P21C-3919:
MESSENGER Disappearing Dayside Magnetosphere Events: Evidence for Severe Dayside Erosion and/or Compression?

Tuesday, 16 December 2014
Helen R Middleton1, James A Slavin2, Jim M Raines2, Xianzhe Jia3, Brian J Anderson4, M. Leila Mays5 and Thomas Zurbuchen6, (1)ESA/ESAC, Villanueva De La Can, Spain, (2)University of Michigan Ann Arbor, Ann Arbor, MI, United States, (3)University of Michigan, Ann Arbor, MI, United States, (4)Johns Hopkins University, Baltimore, MD, United States, (5)NASA/GSFC, Greenbelt, MD, United States, (6)Univ Michigan, Ann Arbor, MI, United States
Abstract:
During northward passes over Mercury's dayside hemisphere, the MESSENGER spacecraft normally enters the dayside magnetosphere before it descends to below ~ 500 km altitude.
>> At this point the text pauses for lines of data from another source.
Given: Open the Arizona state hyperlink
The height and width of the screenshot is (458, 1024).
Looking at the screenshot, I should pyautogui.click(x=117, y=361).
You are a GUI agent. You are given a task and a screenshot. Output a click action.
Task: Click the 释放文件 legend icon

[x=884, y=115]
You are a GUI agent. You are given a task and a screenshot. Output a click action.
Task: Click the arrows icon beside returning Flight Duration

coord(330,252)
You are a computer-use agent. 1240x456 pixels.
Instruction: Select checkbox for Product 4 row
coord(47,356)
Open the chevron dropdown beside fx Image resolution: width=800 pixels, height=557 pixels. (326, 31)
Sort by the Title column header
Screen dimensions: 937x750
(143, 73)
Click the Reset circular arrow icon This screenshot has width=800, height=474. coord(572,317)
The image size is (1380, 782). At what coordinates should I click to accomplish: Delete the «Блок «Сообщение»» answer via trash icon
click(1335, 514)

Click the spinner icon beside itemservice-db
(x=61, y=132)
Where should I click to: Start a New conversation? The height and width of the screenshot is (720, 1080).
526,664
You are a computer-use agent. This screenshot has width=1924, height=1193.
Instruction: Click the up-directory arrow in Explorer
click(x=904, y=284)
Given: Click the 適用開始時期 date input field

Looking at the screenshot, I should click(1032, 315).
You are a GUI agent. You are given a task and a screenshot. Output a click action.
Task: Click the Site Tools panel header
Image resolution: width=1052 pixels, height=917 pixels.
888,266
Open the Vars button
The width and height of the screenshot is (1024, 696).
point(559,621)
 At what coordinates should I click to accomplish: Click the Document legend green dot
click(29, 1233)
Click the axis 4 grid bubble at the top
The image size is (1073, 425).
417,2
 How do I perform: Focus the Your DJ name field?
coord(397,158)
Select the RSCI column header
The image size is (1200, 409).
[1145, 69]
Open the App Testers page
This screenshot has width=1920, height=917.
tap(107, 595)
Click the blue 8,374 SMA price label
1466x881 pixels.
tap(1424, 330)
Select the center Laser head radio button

However, for some of these dayside passes the dayside magnetosphere is completely absent in the magnetometer (MAG) and Fast Imaging Plasma Spectrometer (FIPS) observations. During these “disappearing" dayside magnetosphere passes the MESSENGER measurements indicate that the spacecraft passed directly from the magnetosheath into the northern magnetospheric cusp and, finally, the high latitude nightside magnetosphere. Likely causes of these unusual events are severe reconnection-driven erosion and/or solar wind compression of the dayside magnetosphere, to the point where the closed field line dayside magnetosphere lies equatorward and/or below the orbit of MESSENGER. A survey of such cases in the MESSENGER data is presented. The hypothesis that these events are produced by extreme dayside magnetosphere reconnection and/or solar wind compression, is tested using ENLIL predictions of solar wind conditions at Mercury orbit and analysis of the MESSENGER measurements in the cusp and high-latitude nightside magnetosphere.